Leslie Friedman Goldstein, Department of Political Science, University of Delaware. Email: lesl [at] udel.edu.

pp.729-732

This new book by Sheldon Pollack sets out to tell the story of the politics of the build-up of a taxing capacity in the American State – that is, in the central government of the United States of America. As all Americans know or should know, the initial version of the USA under the Articles of Confederation, did not have a taxing power and did not have the power to enforce any laws. It could request money from each state, as the United Nations today can request dues from each member, but, like the latter, it had no forceful mechanism for extracting that money. By contrast, the contemporary Internal Revenue Service raises $2.5 trillion annually (p.288) and is feared by individual Americans from the lowly to the haughty. How did we get from there to here?

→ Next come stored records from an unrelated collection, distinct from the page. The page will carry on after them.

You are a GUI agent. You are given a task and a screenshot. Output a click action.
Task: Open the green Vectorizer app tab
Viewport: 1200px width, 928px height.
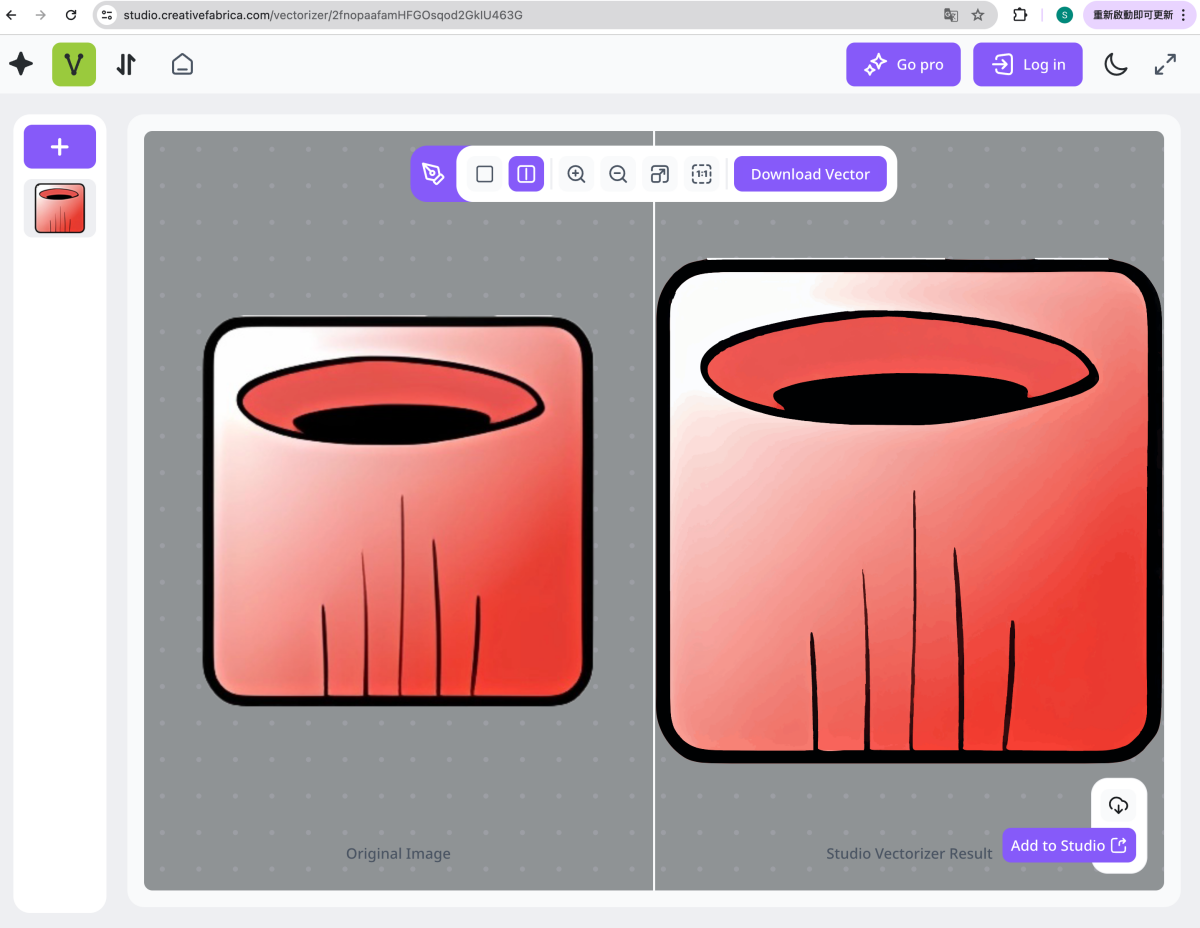coord(74,64)
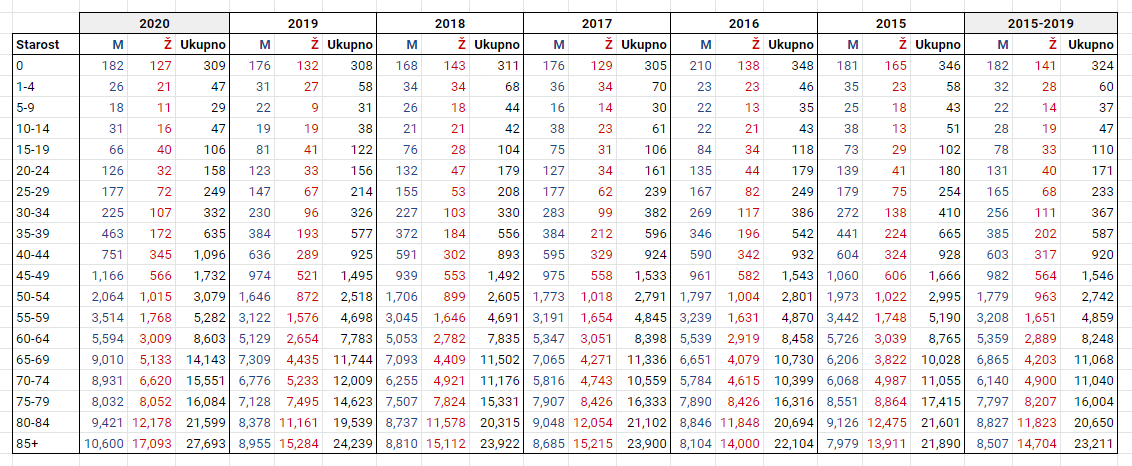Click the 23,211 total cell
Viewport: 1132px width, 466px height.
pos(1093,443)
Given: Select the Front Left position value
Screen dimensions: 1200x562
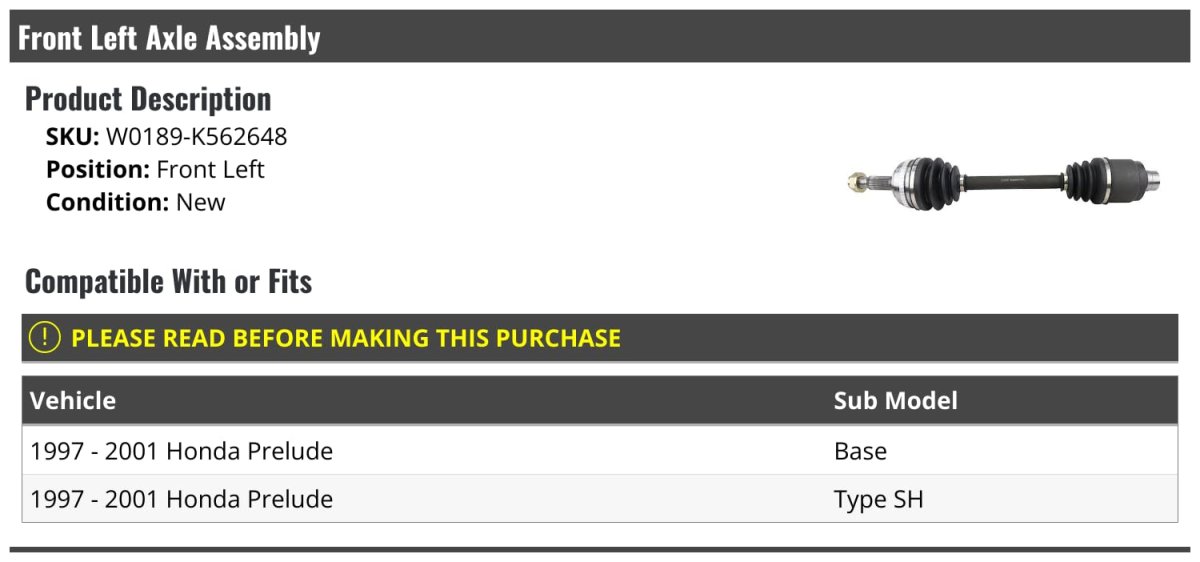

Pollack begins his account with a recapitulation of the descriptions by several theorists who have likened the rise of the modern European state to criminal protection rackets. A warlord gang comes along (in the power vacuum that followed the collapse of the Roman Empire) and extorts money from local residents as payment for refraining from totally pillaging them. Over time, the gang finds it more economical to stay put and extract regular tribute and provide bonafide protection from other potential marauders, as a way of securing its revenue source. These ignoble bad guys, now in charge, become the so-called “nobility” who were later taken over by monarchs in the postfeudal period. Kings rise to power in the early modern period because of technological developments in weaponry that advantage big treasuries and big armies (Chs.1-2). Enter the modern kingly state, later known as the nation-state.

The kingly warrior state began to evolve toward the modern social welfare state as the liberal monarchy of Germany confronted the threat of the rise in popularity of social democracy in the late nineteenth century. In 1883 Kaiser Wilhem I and Otto von Bismarck implemented compulsory health insurance for workers (employers paying 2/3 of the cost, employees the rest), in 1884-5 compulsory accident insurance (paid by employers), and in 1889 comprehensive pensions for the old and/or disabled. In the same decade the monarchy nationalized the railroads and organized a conscript army (p.89). As a system that offered concrete benefits to the mass of the citizenry, and that, as to pensions, tied the benefits to the long-term stability of the regime, the social welfare state conserved existing power relations. Other European powers noticed the successful innovation and copied it in rather short order. By the [*730] 1920s, all of the Western European states were on board (p.92-94). By the early 1930s, the states of Europe were spending more on social benefits than on their militaries (p.95)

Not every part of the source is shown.